Granted I've had Mecki for just 13 days, but I'm seeing no progress. I'm spending (keeping a written log) about 3 hours per day with him. He won't unball, he spikes (ouch), huffs, and doesn't want anything to do with me.

The other threads have people spending 1 hour per day and bonded within a week. Or, oh, they bonded instantly. How the heck! 






The video was taken on the 3rd day I had him, but he is absolutely no different today then he was then. (Normally I would have both hands holding him but I had to hold the phone to video.)


----------



## Mecki (Nov 4, 2017)

Here's another one taken the same day... still what he does 11 days later...


----------



## belties (Oct 2, 2018)

Ok ,don't get discouraged and give up on him. Our Little Bit was not freindly at all when we got her either. And to tell the truth she still doesn't think she needs us. What I do is when its bonding time I put a bath towel over my legs while sitting on the couch with my legs stretched out. I roll her out of her pouch and peak it up like a tent over her. Hedgies feel safest when they are under something. When she calms down and is unballed then I hold a mealie by the head and offer it next to her tent. She will come to the edge and take her treat but still likes to be mostly hidden. After she eats both mealies then she gets baked chicken shreds hand fed till shes full. Then for the first 3-4 months she would stand up and turn around a few times with her sack on top of her like a turtle shell till she found the spot between my knees where she wanted to sleep. She would lay there and sleep or peak out from under her sack to see what was going on.If you disturbed her you would get huffed at or head butted with spikes. Now she has getting where she will start exploring more and crawl under the towel and sleep next to my leg. But you will still get huffed at if you lift the towel and look at her. We just have to share her time on her terms.
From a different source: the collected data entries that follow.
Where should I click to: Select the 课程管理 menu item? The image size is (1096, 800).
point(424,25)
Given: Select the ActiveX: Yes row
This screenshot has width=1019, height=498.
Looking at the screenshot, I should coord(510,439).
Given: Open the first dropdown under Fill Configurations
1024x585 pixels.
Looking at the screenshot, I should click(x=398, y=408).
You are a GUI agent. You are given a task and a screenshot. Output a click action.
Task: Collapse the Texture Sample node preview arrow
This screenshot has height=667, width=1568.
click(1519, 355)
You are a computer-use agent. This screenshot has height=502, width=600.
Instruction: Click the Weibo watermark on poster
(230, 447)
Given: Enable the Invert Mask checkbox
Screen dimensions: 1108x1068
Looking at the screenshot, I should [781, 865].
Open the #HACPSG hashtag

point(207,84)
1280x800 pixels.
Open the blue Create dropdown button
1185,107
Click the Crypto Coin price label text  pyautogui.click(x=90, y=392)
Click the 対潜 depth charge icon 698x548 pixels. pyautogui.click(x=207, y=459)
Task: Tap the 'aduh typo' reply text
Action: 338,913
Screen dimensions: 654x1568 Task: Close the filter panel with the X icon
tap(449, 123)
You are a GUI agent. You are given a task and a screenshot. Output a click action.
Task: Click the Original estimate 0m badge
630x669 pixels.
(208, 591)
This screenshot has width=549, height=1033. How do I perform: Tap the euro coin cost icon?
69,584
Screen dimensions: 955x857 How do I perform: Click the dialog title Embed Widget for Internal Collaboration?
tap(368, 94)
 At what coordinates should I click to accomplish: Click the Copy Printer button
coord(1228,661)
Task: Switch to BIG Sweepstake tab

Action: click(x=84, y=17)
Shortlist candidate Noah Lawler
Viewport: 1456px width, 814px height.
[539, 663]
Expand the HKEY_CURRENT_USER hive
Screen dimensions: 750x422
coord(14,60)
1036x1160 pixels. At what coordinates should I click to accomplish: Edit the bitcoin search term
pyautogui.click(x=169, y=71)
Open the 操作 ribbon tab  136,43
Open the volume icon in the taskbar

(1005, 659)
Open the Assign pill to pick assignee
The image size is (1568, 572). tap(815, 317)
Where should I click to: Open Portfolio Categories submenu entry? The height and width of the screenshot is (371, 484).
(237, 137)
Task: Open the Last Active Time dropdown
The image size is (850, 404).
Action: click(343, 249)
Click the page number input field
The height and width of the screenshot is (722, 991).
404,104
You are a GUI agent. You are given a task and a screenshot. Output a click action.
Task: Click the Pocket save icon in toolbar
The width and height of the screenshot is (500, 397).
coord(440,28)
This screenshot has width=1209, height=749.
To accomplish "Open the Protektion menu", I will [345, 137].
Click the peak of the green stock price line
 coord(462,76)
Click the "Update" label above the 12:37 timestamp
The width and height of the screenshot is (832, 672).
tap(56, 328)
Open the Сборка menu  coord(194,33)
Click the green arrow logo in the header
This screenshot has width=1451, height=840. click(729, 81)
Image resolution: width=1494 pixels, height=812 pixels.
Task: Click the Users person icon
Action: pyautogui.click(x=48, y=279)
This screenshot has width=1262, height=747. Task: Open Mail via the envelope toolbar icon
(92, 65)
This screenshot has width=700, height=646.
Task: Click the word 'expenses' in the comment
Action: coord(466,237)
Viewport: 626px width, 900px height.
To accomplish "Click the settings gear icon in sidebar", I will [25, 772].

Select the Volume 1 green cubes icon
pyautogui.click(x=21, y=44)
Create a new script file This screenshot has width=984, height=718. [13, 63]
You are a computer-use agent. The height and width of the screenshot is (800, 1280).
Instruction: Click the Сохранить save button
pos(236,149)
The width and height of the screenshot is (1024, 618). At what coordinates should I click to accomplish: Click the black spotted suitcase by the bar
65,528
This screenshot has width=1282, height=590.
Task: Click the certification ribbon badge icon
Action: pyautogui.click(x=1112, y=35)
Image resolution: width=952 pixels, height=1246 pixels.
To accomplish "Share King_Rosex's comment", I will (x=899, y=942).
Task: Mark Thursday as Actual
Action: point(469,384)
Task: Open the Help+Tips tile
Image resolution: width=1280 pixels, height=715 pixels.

She is finally getting where if I get her out of her pen and set her on the bed and hold her sack open she will go in to go downstairs and again when its time to go back . And I work with her every night from 8.15 till 11.00 and we have had her since June of last year. Some of them are very independant.


----------



## belties (Oct 2, 2018)

We also found she will come out from under her hide more if we dim the lights in the livingroom. We also heat her chicken in the microwave and then I have to blow on it to get it cool for her. Shes kind of spoiled.


----------



## Ria (Aug 30, 2018)

Never feel discouraged, honestly you'll get there. Thing is most people use things bonding bags and the towles/blankets on laps and then they use flecce to pick them up. I didn't, I tried using the fleece blanket the first night and it scared her even more, so I gave up on the idea and just used her bedding to protect my hands a bit and pick her up (I have loose bedding) Also I spent a lot of time during the day coming in and talking to her, I just told her life problems and she'd just lay there asleep but talking softly all those times got her used to my voice, which now helps to calm her down. When bonding she literally associates the blankets as being held by somone else, from day one (I got her the day she turned 1 month old) I've not used the blankets or bonding bags when she was little she would lay on my chest and just sleep, and I let her just sleep there gently stroking her, but as we got more into summer she decided laying on me was just too much heat, she'd climb down lay on the sofa against me and shove head behind me. One day I wore my cardigan and she found this great, she layed on my arm under the carigan, its like her little place, I had to buy a second one that summer so I can alternate them when the need washing, but they pretty much turned into my bonding with Holly cardigan, we use it every night. Its like a replacement to a bonding bag/blanket which is closer to my smells and body. 
Through this I also always have my scent in her cage, I'll swap fleece toys I've made her weekly so that my scent is always there.
I've also hand fed her cooked meats (I wont touch inesects with my hands I use tweezers) and cooked veg, and some fruits - she prefers cooked apples over un cooked apples. But hand feeding really is a great way to gain trust.
Also I started with half an hour bonding and slowly increased, which is the best way if you have them out too long it can make them grumpy. Holly likes having bonding from 7-9pm no more time no less time. Has to be the same amount of time. And I dont make her wake up when its he sleep. See she doesbt have dark till 9. So she wont wake up until 9 where I put her in her cage, hide all her insects sort her cat biscuit turn off the lights and then stand with one door open watching her for about half an hour. We used to have a play pen, but things have happened abd we cant actually put that play pen up. And I dont have a hedgie safe room. But she doesnt really mind.


----------



## Kalandra (Aug 25, 2008)

You’ve had your hedgehog for less than 2 weeks… you have no reason to become discouraged yet. Your hedgehog is young, and will be going through changes in the next few weeks. Shaymin is still currently settling in and is still a baby. He is still learning about you, his environment, and even about himself as he grows up. You also need to learn how to bond with him. Each hedgehog has its own personality and how it likes to be interacted with. Some are snuggly, and others are too busy, or defensive to be snuggly.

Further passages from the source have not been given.